* _Problem to work on_
A verbatim copy of the line containing "Open the Type" and all lines after it, up to and including the final line of the records, is the only acceptable output.

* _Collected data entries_
################
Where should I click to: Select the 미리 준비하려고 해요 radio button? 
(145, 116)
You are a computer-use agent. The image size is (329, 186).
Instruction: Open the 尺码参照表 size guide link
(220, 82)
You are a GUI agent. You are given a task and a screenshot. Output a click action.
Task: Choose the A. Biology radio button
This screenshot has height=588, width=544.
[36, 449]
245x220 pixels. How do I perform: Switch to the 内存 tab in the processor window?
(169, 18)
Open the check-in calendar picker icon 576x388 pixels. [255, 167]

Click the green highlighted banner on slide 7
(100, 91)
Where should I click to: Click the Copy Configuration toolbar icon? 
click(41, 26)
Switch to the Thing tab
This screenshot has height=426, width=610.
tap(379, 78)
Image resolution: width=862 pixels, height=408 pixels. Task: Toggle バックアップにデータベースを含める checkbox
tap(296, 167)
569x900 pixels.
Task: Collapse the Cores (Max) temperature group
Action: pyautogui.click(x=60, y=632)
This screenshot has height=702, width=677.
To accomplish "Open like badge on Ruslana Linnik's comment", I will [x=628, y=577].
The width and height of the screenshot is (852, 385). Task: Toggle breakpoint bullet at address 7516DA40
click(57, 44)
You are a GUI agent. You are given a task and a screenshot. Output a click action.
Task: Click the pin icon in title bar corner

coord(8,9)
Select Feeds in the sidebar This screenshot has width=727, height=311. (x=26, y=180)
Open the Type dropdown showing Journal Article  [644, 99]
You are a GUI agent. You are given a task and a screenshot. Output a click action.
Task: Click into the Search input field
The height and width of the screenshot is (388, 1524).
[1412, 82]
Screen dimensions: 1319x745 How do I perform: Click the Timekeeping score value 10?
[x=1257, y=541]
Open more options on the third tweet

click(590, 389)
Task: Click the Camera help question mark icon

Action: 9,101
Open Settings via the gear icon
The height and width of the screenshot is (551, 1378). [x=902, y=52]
################
* _Output for this exercise_
Open the Type dropdown showing Journal Article  [644, 99]
You are a GUI agent. You are given a task and a screenshot. Output a click action.
Task: Click into the Search input field
The height and width of the screenshot is (388, 1524).
[1412, 82]
Screen dimensions: 1319x745 How do I perform: Click the Timekeeping score value 10?
[x=1257, y=541]
Open more options on the third tweet

click(590, 389)
Task: Click the Camera help question mark icon

Action: 9,101
Open Settings via the gear icon
The height and width of the screenshot is (551, 1378). [x=902, y=52]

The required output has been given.